Although genomic data has significant impact and widespread usage in medical research, it puts individuals' privacy in danger, even if they anonymously or partially share their genomic data. To address this problem, we present a framework that is inspired from differential privacy for sharing individuals' genomic data while preserving their privacy. We assume an individual with some sensitive portion on her genome (e.g., mutations or single nucleotide polymorphisms - SNPs that reveal sensitive information about the individual) that she does not want to share. The goals of the individual are to (i) preserve the privacy of her sensitive data (considering the correlations between the sensitive and non-sensitive part), (ii) preserve the privacy of interdependent data (data that belongs to other individuals that is correlated with her data), and (iii) share as much non-sensitive data as possible to maximize utility of data sharing. As opposed to traditional differential privacy-based data sharing schemes, the proposed scheme does not intentionally add noise to data; it is based on selective sharing of data points. We observe that traditional differential privacy concept does not capture sharing data in such a setting, and hence we first introduce a privacy notation, -indirect privacy, that addresses data sharing in such settings. We show that the proposed framework does not provide sensitive information to the attacker while it provides a high data sharing utility. We also compare the proposed technique with the previous ones and show our advantage both in terms of privacy and data sharing utility.

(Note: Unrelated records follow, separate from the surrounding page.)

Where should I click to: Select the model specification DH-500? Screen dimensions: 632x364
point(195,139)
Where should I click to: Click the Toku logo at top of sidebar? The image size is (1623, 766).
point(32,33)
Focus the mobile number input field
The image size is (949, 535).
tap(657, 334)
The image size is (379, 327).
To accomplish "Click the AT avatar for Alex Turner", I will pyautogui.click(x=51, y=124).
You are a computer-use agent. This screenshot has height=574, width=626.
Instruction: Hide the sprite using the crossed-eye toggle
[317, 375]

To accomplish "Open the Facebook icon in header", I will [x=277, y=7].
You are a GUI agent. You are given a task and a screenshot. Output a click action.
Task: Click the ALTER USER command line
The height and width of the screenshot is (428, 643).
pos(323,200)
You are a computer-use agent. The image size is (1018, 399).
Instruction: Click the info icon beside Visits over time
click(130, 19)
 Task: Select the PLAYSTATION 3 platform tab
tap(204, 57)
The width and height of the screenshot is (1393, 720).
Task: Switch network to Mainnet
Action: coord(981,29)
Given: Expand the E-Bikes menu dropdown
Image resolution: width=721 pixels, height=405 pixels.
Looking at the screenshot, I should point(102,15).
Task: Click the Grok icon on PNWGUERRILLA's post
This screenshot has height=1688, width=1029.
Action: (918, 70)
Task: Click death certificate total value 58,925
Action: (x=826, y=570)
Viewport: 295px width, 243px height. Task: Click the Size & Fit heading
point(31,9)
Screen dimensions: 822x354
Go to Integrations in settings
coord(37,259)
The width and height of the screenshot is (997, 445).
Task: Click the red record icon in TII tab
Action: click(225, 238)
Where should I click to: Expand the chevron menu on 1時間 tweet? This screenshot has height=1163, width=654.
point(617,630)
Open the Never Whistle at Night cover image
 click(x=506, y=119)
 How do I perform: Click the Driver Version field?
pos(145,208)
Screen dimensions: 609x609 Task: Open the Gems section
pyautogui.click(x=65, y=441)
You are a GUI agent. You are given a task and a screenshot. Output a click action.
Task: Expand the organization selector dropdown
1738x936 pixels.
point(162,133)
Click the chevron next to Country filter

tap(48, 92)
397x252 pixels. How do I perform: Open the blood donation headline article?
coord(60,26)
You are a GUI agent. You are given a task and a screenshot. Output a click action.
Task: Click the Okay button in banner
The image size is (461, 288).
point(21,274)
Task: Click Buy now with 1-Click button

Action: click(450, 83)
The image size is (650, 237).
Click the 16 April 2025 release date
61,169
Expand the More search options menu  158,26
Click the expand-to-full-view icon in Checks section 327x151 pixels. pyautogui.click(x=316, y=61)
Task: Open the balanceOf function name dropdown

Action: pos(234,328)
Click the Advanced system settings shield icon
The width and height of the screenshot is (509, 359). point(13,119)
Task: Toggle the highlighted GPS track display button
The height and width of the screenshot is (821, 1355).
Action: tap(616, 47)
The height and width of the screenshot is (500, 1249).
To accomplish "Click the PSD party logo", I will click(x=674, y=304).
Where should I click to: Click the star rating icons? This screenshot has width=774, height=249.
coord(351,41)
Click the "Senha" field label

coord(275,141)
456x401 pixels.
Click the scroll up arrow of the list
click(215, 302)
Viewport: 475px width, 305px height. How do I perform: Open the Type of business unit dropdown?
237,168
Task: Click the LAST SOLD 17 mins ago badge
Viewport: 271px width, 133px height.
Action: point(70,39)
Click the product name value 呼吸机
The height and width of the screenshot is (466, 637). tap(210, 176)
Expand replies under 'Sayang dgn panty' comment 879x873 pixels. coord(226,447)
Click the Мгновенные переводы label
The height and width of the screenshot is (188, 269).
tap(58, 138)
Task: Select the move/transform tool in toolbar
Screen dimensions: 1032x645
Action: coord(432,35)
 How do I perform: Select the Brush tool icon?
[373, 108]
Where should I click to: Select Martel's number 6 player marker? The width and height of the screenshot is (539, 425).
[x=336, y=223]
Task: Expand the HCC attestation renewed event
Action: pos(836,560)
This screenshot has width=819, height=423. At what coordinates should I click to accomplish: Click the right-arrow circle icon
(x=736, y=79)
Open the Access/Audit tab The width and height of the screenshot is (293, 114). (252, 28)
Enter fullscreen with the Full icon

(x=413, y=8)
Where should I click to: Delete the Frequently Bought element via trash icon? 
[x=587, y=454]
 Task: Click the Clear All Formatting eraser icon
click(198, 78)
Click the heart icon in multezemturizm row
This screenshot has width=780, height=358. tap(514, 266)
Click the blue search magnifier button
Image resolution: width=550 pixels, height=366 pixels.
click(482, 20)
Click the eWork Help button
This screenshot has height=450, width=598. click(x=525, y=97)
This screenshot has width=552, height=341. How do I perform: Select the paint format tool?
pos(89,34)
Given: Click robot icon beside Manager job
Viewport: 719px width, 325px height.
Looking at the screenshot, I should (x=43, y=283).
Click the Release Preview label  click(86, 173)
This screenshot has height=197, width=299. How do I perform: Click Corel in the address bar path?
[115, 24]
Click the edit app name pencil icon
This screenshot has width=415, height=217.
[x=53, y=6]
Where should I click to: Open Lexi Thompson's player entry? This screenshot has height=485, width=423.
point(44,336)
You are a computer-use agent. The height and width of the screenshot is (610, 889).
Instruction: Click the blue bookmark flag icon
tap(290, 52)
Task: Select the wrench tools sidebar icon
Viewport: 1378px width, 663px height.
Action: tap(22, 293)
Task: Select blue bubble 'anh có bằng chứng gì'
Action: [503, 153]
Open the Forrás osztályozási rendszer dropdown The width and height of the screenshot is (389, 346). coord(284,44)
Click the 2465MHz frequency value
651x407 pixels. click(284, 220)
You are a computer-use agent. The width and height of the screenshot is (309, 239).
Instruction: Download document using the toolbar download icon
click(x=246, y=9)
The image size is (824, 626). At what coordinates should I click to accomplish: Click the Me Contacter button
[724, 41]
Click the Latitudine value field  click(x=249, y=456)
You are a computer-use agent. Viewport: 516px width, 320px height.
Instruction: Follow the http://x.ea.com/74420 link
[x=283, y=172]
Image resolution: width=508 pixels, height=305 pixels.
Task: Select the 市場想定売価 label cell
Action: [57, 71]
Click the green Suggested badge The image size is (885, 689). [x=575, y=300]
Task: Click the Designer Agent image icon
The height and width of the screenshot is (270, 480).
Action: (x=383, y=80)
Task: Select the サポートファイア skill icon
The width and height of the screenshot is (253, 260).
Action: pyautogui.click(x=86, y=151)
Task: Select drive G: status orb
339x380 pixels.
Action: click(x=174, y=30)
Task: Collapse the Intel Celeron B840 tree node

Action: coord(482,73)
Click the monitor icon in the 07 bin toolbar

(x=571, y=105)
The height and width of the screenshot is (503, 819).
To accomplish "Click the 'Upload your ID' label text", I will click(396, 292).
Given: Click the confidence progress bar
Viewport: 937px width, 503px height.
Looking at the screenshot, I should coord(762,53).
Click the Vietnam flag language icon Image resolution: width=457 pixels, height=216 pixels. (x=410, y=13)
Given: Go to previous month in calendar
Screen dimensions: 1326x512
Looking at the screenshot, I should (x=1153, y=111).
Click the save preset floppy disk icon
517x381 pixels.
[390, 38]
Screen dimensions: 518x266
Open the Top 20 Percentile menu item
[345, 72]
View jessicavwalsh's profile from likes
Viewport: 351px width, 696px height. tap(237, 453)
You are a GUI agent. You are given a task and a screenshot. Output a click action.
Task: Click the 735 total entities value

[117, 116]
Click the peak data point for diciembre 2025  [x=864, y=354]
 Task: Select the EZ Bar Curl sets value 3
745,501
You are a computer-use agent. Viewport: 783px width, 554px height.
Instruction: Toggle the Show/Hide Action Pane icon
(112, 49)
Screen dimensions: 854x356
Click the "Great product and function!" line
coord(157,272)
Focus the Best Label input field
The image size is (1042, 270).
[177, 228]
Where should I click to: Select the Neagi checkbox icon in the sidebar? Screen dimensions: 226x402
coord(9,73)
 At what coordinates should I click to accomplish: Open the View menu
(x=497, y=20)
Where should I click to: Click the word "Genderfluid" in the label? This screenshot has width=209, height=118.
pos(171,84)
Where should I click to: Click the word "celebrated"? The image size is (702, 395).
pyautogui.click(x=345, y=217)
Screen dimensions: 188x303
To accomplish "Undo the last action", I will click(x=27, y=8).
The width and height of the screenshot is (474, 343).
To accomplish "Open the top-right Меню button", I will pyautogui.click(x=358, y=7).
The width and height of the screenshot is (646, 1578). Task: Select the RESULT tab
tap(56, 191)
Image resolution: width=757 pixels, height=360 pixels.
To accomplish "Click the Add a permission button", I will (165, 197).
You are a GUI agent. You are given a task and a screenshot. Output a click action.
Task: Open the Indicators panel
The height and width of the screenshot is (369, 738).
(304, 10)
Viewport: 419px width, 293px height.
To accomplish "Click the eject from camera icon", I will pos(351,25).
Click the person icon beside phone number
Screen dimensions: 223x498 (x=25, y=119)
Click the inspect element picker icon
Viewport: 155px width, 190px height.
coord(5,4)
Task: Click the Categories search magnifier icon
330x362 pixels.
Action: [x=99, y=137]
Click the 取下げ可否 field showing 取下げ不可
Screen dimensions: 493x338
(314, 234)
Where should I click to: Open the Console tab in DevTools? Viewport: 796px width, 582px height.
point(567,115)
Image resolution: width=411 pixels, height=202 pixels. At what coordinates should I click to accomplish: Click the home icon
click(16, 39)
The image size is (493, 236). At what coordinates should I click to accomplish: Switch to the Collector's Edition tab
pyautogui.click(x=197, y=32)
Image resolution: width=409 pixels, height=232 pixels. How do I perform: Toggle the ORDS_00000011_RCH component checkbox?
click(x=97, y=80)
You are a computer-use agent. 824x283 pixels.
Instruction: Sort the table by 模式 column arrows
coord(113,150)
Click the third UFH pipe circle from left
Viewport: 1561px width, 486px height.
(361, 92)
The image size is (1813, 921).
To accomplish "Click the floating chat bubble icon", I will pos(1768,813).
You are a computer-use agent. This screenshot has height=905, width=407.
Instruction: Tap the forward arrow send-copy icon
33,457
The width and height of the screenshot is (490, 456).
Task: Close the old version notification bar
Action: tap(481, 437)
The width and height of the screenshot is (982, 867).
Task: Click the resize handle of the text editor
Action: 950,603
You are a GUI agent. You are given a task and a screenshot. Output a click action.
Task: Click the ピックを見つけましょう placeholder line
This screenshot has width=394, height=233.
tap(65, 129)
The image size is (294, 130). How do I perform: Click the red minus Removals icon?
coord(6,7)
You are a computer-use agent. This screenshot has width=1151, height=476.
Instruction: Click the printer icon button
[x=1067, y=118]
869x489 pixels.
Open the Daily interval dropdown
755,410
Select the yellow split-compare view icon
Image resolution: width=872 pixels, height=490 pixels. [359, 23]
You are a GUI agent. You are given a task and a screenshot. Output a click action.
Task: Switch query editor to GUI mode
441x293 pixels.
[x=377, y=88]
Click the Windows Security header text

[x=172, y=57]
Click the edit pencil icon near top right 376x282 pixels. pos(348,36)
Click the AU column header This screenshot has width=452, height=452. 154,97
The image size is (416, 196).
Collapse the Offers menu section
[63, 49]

尽管基因组数据在医学研究中具有重大影响且应用广泛,但它会危及个人隐私,即便个人以匿名或部分共享其基因组数据的方式也是如此。为解决这一问题,我们提出了一个受差分隐私启发的框架,用于在保护个人隐私的同时共享其基因组数据。我们假设有一个个体,其基因组上存在一些她不想共享的敏感部分(例如,揭示个体敏感信息的突变或单核苷酸多态性——SNPs)。该个体的目标是:(i)保护其敏感数据的隐私(考虑敏感部分与非敏感部分之间的相关性),(ii)保护相互依赖的数据(属于其他个体且与她的数据相关的数据)的隐私,以及(iii)尽可能多地共享非敏感数据,以最大化数据共享的效用。与传统的基于差分隐私的数据共享方案不同,所提出的方案不会故意向数据中添加噪声;它基于数据点的选择性共享。我们观察到传统的差分隐私概念无法适用于这种情况下的数据共享,因此我们首先引入一种隐私表示法——间接隐私,以解决这种情况下的数据共享问题。我们表明,所提出的框架在为攻击者提供高数据共享效用的同时,不会提供敏感信息。我们还将所提出的技术与之前的技术进行了比较,并展示了我们在隐私和数据共享效用方面的优势。